Weddington also her relayed own shock at being asked to represent the (winning) side of the case – she was only 26 at the time – and recounted the pre-trial anxiety she experienced and attempted to abate through “moo courts” (faux courts), which she staged to perfect the delivery of her oral argument.

Though shocked at the success of the Roe v. Wade trial – her first contested case – Weddington admitted that the greater surprise of her life has been the continual attention to and discussion of the trial; 32 years after the Supreme Court ruled 7-2 to legalize abortion nationwide, dialogue surrounding abortion continues to swirl, on both sides of the argument.

Weddington further conceded that she faces more adversity today than she did at the time of the ruling; in the 1970s, a woman of influence – especially in the political arena – was met, overwhelmingly, with respect for her rarity. In the twenty-first century, the increasing expansion of women’s rights has provided that a woman of Weddington’s status will not often induce the same amount of awe. In fact, Weddington believes that the staggering amount of career opportunities now available to women is potentially the greatest challenge that women today face.

“There are more opportunities available to women, but it’s harder to secure them,” she said. “Whereas I was told that I had no options, women today are taught that they can do anything they want … this is a deceptive mantra.”

Weddington cited her mother, June Carter and the myriad inspiring women of the literary and political arenas as her most notable female influences. She also divulged her personal fears that the Roe v.

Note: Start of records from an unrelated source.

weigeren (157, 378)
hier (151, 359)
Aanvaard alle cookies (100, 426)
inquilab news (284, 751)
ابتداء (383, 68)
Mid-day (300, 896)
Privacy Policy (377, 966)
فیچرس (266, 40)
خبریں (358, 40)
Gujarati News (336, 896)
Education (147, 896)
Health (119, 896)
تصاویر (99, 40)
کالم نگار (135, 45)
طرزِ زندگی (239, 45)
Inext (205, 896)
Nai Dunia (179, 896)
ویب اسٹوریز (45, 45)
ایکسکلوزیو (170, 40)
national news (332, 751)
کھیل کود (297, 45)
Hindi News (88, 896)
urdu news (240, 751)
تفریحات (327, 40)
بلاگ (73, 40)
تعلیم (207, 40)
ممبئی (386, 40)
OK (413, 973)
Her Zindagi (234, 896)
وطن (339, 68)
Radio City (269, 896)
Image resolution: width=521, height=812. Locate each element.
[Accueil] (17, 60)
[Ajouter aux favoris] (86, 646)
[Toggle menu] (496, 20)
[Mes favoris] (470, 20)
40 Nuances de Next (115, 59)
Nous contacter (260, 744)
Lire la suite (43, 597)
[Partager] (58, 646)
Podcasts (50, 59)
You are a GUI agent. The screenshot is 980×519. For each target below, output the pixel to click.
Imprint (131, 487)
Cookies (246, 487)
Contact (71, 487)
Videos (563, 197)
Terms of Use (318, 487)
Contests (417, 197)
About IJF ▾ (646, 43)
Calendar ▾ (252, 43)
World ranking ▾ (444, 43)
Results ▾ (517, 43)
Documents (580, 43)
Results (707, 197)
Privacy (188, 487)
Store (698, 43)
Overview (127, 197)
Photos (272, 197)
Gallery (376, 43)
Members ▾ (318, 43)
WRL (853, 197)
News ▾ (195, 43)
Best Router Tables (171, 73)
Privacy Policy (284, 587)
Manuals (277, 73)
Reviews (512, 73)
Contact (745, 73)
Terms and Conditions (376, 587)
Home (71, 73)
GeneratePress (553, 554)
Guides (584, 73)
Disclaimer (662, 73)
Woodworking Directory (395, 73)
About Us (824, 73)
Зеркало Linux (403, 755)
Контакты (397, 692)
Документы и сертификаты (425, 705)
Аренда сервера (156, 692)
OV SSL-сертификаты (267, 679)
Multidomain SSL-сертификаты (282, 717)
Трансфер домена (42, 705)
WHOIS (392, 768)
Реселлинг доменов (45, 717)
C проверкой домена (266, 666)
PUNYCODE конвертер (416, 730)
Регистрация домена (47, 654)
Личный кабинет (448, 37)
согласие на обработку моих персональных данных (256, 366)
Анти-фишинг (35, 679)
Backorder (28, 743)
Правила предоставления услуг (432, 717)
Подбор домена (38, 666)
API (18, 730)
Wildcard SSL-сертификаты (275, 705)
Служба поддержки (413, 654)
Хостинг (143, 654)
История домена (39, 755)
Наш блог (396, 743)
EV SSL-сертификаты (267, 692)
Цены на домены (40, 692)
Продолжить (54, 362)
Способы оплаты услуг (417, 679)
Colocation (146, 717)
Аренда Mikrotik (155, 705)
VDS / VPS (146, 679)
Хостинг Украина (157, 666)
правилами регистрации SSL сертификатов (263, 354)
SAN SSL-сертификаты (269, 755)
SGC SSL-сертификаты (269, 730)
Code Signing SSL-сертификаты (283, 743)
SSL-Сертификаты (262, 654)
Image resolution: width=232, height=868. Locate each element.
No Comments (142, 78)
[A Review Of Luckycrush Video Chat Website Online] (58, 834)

Wade verdict could be overturned under the Bush administration. “If [Supreme Court Justice] Sandra Day O’Connor [who has been ill] is replaced, for example, many issues concerning women’s rights could be affected,” she said.

Though Weddington’s years of public speaking seemed apparent in her discussion – she articulated herself well, though often repeated what must be the most regularly-argued facets of her speech – she handled herself with poise, and made her aspirations for the future perfectly clear.

“It ain’t over,” she said. “The best I can do is offer the younger generation information, and hope that they will experience the joy of making an impact on something they care about.”